Firstly, within the ``build.gradle`, add the dependencies for cucumber and junit-vintage engine.

testImplementation 'io.cucumber:cucumber-java:6.10.4'
testImplementation 'io.cucumber:cucumber-junit:6.10.4'
implementation group: 'io.cucumber', name: 'cucumber-spring', version: '6.10.4'
testImplementation 'org.junit.vintage:junit-vintage-engine:5.7.2'

Within the same build.gradle, add the following configurations so that there is a cucumber task in the verification group, so that you can easily run the cucumber tests from your IDE, or call it from you CI.

// Cucumber Settings
configurations {
    cucumberRuntime {
        extendsFrom testImplementation
    }
}

task cucumber() {
    group "verification"
    dependsOn assemble, testClasses
    doLast {
        javaexec {
            main = "io.cucumber.core.cli.Main"
            classpath = configurations.cucumberRuntime + sourceSets.main.output + sourceSets.test.output
            args = ['--plugin', 'pretty', '--glue', 'com.hevlar.springcucumber', 'src/test/resources']
        }
    }
}
// Cucumber Settings

In the SpringBootTest, add the @CucumberContextConfiguration annotation. This will let cucumber aware of the test configurations in order to do all the dependency injections.

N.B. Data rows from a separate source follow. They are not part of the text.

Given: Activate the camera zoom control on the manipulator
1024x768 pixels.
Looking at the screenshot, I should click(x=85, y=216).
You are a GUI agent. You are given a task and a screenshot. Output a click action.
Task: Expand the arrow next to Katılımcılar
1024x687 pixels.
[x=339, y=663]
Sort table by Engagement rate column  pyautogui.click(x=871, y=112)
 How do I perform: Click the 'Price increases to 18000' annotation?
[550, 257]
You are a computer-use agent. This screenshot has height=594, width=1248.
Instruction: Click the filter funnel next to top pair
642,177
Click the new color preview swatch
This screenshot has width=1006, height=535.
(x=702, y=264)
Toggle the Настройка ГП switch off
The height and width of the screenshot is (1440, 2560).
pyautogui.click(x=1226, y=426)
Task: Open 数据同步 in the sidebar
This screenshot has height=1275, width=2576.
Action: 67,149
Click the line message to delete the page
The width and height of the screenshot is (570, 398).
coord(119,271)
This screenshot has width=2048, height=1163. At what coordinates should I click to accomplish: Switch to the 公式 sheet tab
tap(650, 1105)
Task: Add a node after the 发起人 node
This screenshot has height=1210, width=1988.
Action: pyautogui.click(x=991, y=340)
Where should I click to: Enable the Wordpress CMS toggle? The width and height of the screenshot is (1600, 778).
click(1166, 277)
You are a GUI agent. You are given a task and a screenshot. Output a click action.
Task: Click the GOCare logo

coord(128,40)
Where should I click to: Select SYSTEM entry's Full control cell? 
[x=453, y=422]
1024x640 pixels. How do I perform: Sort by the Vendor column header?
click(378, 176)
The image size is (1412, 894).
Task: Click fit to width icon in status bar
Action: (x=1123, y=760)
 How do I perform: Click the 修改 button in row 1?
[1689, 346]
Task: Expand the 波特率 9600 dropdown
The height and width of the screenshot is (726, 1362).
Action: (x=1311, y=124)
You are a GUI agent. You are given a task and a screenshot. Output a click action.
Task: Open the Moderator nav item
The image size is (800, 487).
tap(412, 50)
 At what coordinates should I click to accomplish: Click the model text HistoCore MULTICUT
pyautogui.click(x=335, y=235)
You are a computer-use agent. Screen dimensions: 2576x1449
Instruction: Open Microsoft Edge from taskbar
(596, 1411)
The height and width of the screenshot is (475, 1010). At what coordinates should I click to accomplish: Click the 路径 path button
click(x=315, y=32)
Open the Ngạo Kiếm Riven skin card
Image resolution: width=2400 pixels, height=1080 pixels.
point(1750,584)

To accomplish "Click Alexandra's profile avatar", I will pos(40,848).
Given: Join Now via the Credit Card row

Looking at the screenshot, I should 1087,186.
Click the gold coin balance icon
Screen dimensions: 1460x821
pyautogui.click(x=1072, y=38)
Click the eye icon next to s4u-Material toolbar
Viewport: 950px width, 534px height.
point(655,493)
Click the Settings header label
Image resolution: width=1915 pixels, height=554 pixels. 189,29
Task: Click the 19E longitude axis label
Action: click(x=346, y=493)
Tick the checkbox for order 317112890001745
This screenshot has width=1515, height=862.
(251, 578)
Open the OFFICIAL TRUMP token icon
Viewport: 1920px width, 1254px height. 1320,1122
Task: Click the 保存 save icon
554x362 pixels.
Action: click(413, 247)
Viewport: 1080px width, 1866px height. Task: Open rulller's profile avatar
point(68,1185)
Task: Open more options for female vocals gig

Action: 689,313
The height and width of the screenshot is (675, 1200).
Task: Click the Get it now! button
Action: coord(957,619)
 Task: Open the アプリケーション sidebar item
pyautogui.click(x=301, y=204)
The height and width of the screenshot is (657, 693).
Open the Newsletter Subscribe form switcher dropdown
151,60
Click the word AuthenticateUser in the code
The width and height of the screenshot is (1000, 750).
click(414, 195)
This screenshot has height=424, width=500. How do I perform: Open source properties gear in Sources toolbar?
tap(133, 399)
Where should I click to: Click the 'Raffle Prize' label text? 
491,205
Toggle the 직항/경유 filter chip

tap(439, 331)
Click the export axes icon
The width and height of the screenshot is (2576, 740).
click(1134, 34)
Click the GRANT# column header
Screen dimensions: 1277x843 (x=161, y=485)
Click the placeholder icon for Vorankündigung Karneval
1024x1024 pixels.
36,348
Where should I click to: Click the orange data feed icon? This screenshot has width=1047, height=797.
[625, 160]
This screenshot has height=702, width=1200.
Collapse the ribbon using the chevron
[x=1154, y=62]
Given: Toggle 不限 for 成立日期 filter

@CucumberContextConfiguration
@SpringBootTest
class SpringCucumberApplicationTests {

}

With the above setup, you can then proceed to add the .feature files containing the test cases in the Gherkin syntax under the src/test/resources folder. Then add in your StepDefinition java code so that the gherkin can be translated to actual codes. With the above setup, you should be able to use @Autowire in your StepDefinition to autowire your classes to run the tests. I shall demonstrate how to write the gherkin test cases and StepDefinition in another article, as this article is purely for the setup.

To include running the cucumber in the test task of gradle, create a blank RunCucumberTests class with the @RunWith(Cucumber.class) and @CucumberOptions annotation.

@RunWith(Cucumber.class)
@CucumberOptions(
        plugin = {"pretty", "html:build/reports/tests/cucumber/cucumber-report.html"},
        features = {"src/test/resources"}
)
public class RunCucumberTests {
}

We are using @RunWith here instead of @ExtendWith, that’s why we have the junit-vintage-engine in our dependencies.